== WORK TO COMPLETE ==
a – In the forum thread, what reason does Ankit Mathur give for saying that mass should be supplied in physics numericals? Please answer in one to three sentences.
b – In the records, swap "dropdown" for "menu" and give the lines from the one with "Given: Open the Fault level dropdown" up to and including the end of the records, leaving out the pictures.

Mass of a body when Acceleration is 0 and Force is 0.

1. Jun 6, 2015

Ankit Mathur

We know that Force= Mass x Acceleration. When the force applied on a body is 0 the accelaration produced in the body is also 0. (F=m a). So, what will be the mass of a body on which no force is applied and no acceleration is produced?

[ mentor note: post moved from New Member Introductions forum ]

2. Jun 6, 2015

Staff: Mentor

Hi Ankit Mathur.

What are your thoughts on this conundrum?

3. Jun 7, 2015

Ankit Mathur

0 cannot be divided by 0. So I think from now val. mass shold be given in the numericlas of physics.

4. Jun 7, 2015

davenn

don't overthink it .... get back to basics
how about googling .... what is mass? and see what you come up with
any thing you don't quite understand, ask a question

5. Jun 7, 2015

Staff: Mentor

Why not try some values? Does m of 1kg work in your equation?

Try x kg, where x is any value > 0.

6. Jun 8, 2015

logico

A.M.

Records for locating items described:
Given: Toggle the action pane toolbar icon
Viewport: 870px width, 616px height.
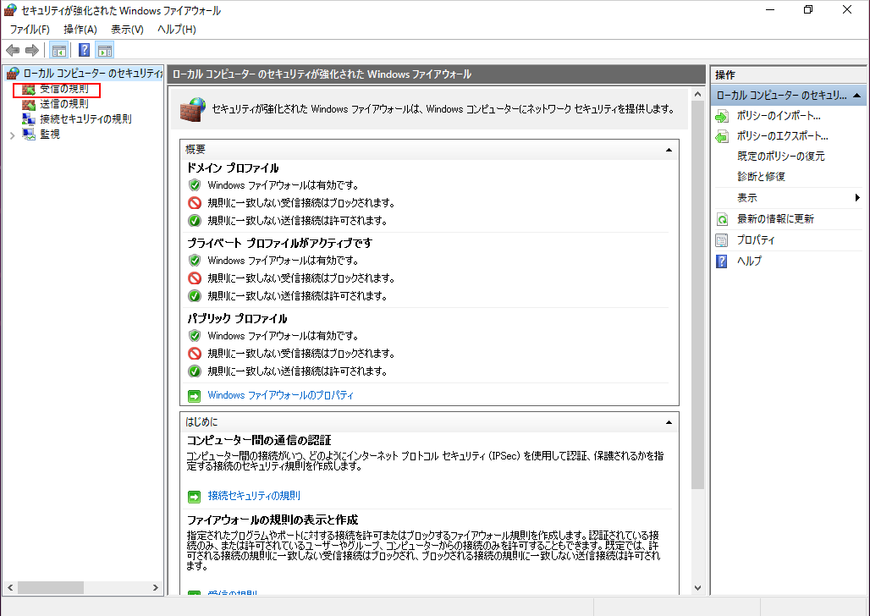Looking at the screenshot, I should [104, 50].
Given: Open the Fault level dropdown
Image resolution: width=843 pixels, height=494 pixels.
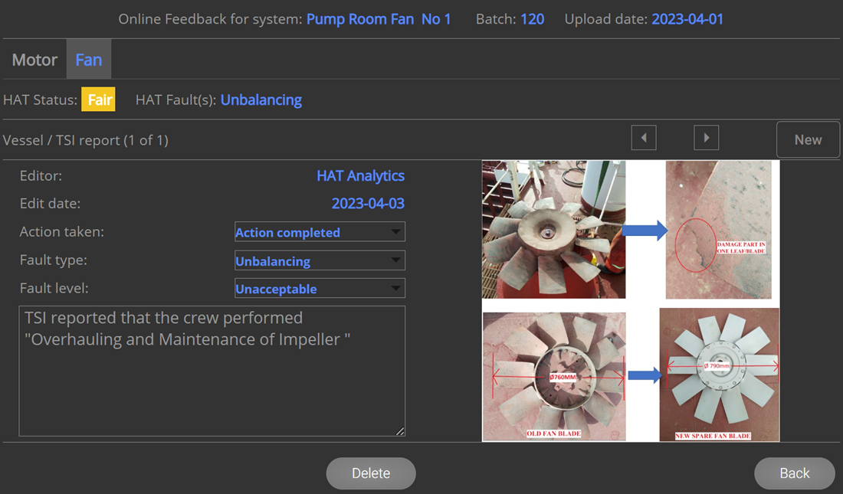Looking at the screenshot, I should [x=320, y=289].
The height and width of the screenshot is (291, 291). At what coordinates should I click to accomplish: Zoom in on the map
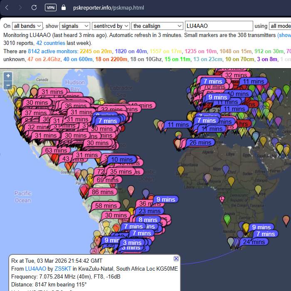8,76
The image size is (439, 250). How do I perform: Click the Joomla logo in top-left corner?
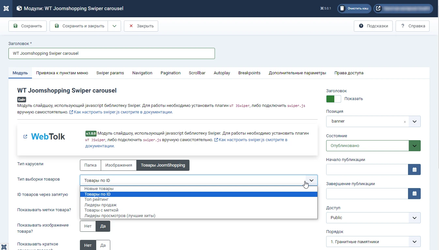[x=6, y=8]
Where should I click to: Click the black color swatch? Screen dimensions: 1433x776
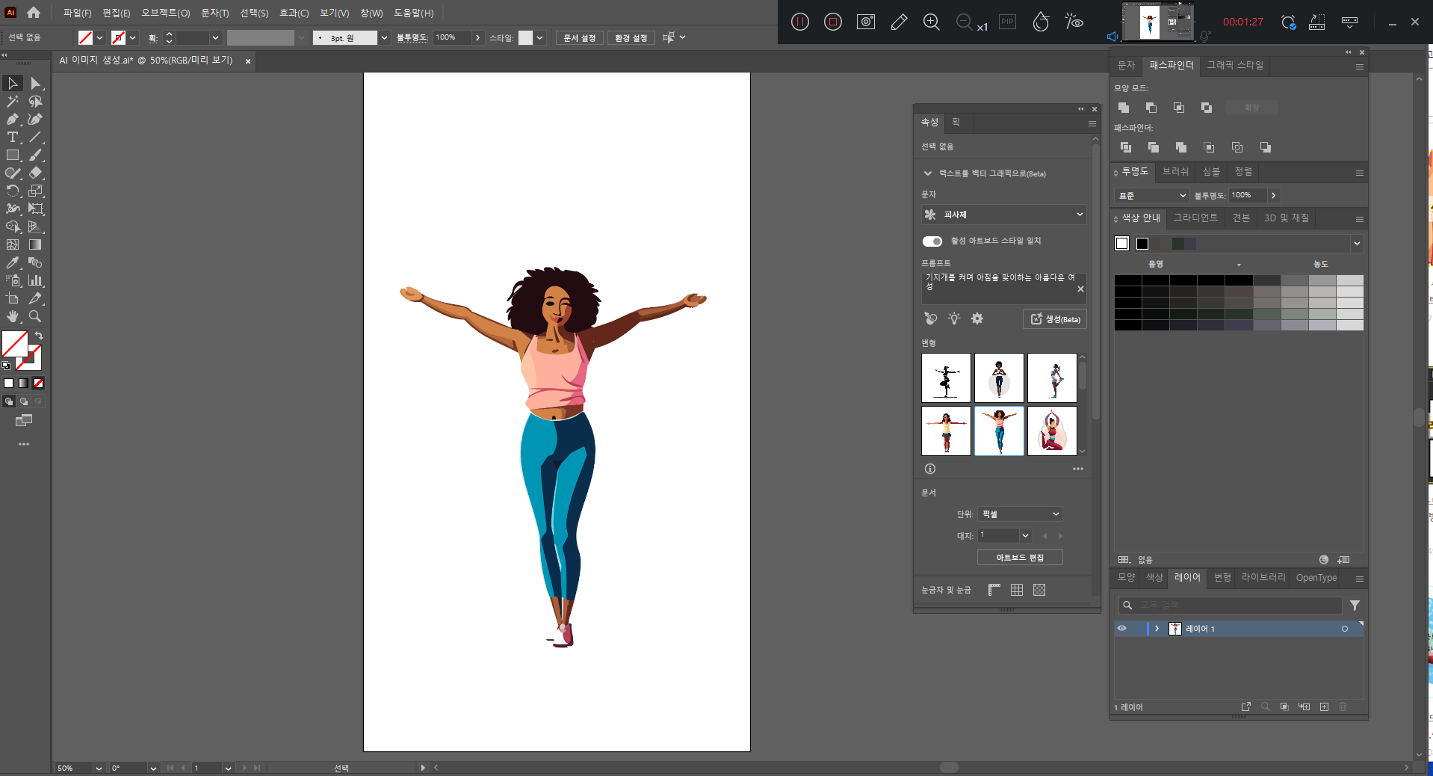(x=1142, y=244)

== ANSWERS TO THE TASKS ==
a – Ankit Mathur points out that 0 cannot be divided by 0. With zero force and zero acceleration, mass can't be found from the equation, so it should be given in the numericals.

b –
Given: Open the Fault level menu
Image resolution: width=843 pixels, height=494 pixels.
Looking at the screenshot, I should [x=320, y=289].
The height and width of the screenshot is (291, 291). At what coordinates should I click to accomplish: Zoom in on the map
8,76
The image size is (439, 250). How do I perform: Click the Joomla logo in top-left corner?
[x=6, y=8]
Where should I click to: Click the black color swatch? Screen dimensions: 1433x776
(x=1142, y=244)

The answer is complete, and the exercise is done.